163 exam review

Health Promotion

  • Levels of Health Promotion

    • Primary Prevention

      • Involves proactive measures to prevent disease before it occurs.

      • Examples: Regular doctor's appointments, taking medications, vaccinations.

    • Secondary Prevention

      • Involves early detection and intervention to prevent progression of disease.

      • Examples: Mammograms, colonoscopies, Pap smears, routine screenings for diabetes and hypertension.

    • Tertiary Prevention

      • Focuses on managing and treating existing conditions to improve quality of life.

      • Involves rehabilitation and supportive services.

Adherence to Plan of Care

  • Definition

    • Adherence refers to following the care plan set by the healthcare team intended to maintain or improve health.

  • Components of the Care Plan

    • Medications, diet instructions, exercise regimens, and treatments.

  • Barriers to Adherence

    • Communication issues: Cognitive decline, hearing/vision impairments.

    • Financial constraints: Difficulty affording medications or treatments.

    • Lack of resources or support.

  • Strategies to Improve Adherence

    • Evaluation: Determine why a patient may not be adhering to the care plan.

    • Support: Provide connections to resources, education, and understanding.

Enhancing Communication

  • Considerations for Effective Communication

    • Acknowledge potential sensory impairments in older adults (hearing and vision).

    • Maintain respectful language; avoid patronizing terms (e.g., "honey").

    • Ensure clear body language and get at eye level for better interaction.

  • Communication Aids

    • Visual aids, signs, translation services, and licensed medical interpreters for medical information.

  • Importance of Family Involvement

    • Involve family members in communication, especially when addressing medical decisions.

Health Promotion Strategies

  • Dietary Considerations

    • Dietary adjustments are essential for various health issues.

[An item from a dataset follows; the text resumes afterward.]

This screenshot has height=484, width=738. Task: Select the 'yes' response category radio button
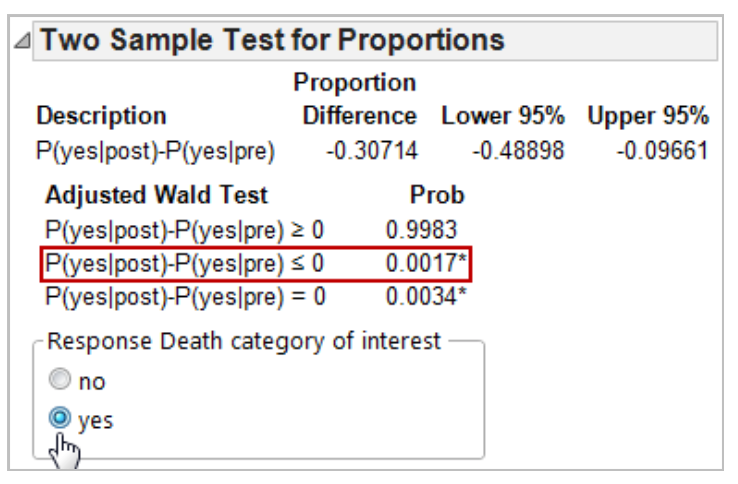(60, 418)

      • Renal Diet: Low sodium, low potassium, and low protein.

      • Cardiac Diet: Low sodium and low cholesterol.

      • For individuals with dementia/Alzheimer’s: Offer easily accessible, familiar foods.

  • Hydration

    • Older adults are at risk for dehydration which can lead to serious complications (e.g., UTIs).

    • Encourage regular fluid intake while considering any dietary restrictions.

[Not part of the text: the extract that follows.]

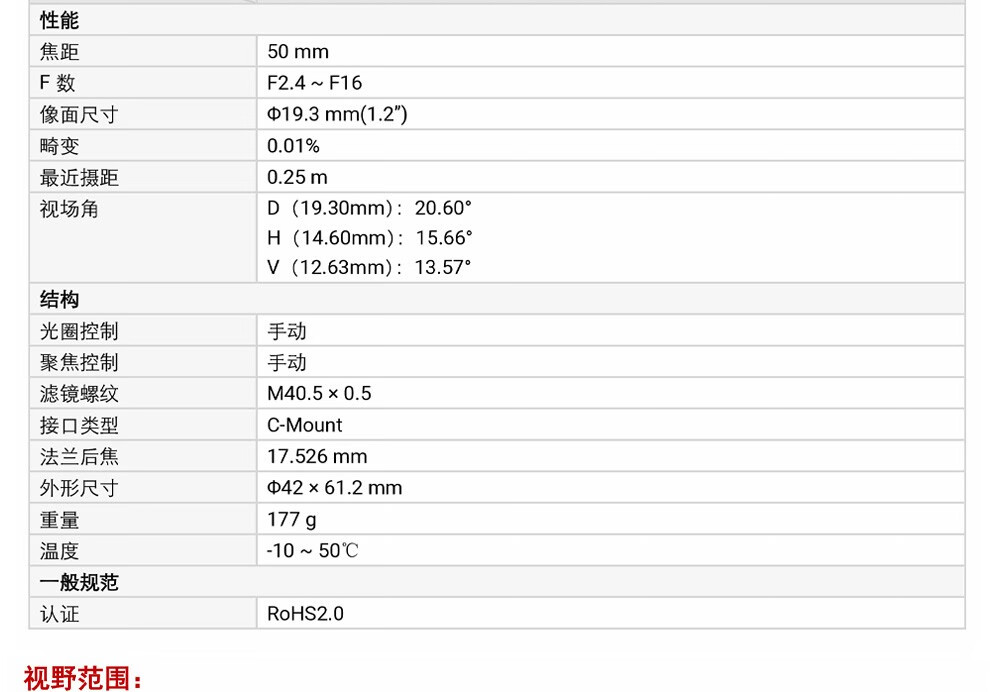Select the 聚焦控制 手动 value
The height and width of the screenshot is (692, 990).
click(x=287, y=362)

  • Exercise Recommendations

    • Suggest at least 30 minutes of low-impact exercise like walking or swimming.

Safety Considerations

  • Core Safety Priorities

    • Airway, Breathing, Circulation, Safety, Infection Prevention (ABC-SF).

  • Risk Assessment

    • Assess home safety: fall risks, access to medications, and overall living conditions.

  • Thermoregulation

    • Be aware of hypothermia and hyperthermia risks, particularly in older adults.

    • Suggest behaviors to avoid extreme temperatures:

      • For Hypothermia: Avoid prolonged exposure to cold.

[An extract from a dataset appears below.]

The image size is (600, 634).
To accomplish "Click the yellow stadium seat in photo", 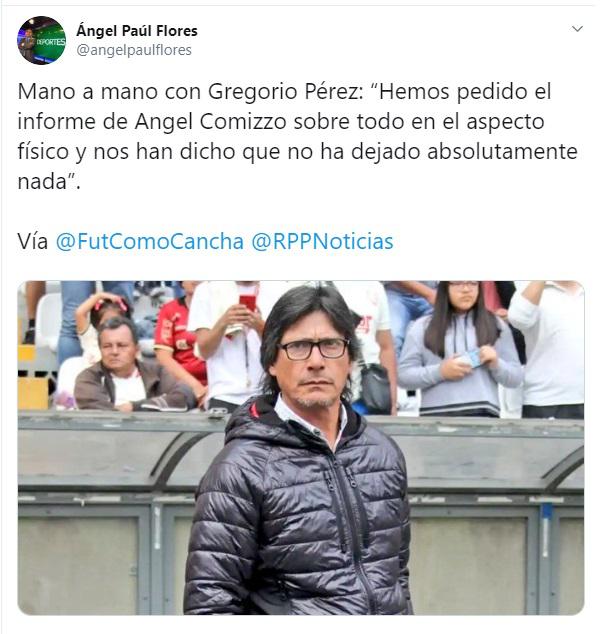I will pyautogui.click(x=33, y=393).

      • For Hyperthermia: Stay hydrated and avoid strenuous activities in heat.

Cognition and Mental Well-Being

  • Common Cognitive Disorders

    • Alzheimer’s disease: Progressive memory loss and cognitive decline.

    • Dementia: More general decline in cognitive ability.

    • Parkinson’s disease: Characterized by tremors and mobility issues.

  • Management Approaches

    • Use redirection and distraction rather than confrontation with patients experiencing cognitive issues.

Fluid and Electrolyte Management

  • Fluid Volume Issues

    • Deficit: Symptoms include high heart rate, low blood pressure, dry skin, and decreased urine output.

    • Overload: Symptoms include elevated blood pressure, edema, and difficulty breathing due to fluid in lungs.

  • Electrolyte Considerations

    • Importance of potassium, sodium, and magnesium in bodily functions.

    • Monitoring is crucial for older patients, particularly those with kidney issues.

Stress and Coping Mechanisms for Older Adults

  • Impact of Stress

    • Identify and address sources of stress, such as health decline or loss of loved ones.

    • Encourage communication about feelings and seek professional support if needed.

  • Promote Activities of Daily Living

    • Encouraging basic self-care can aid in coping and maintaining dignity.

Cultural Competence in Care

  • Understanding Cultural Differences

    • Acknowledge and respect the cultural backgrounds of patients.

    • Adapt care and communication strategies to align with cultural beliefs and practices.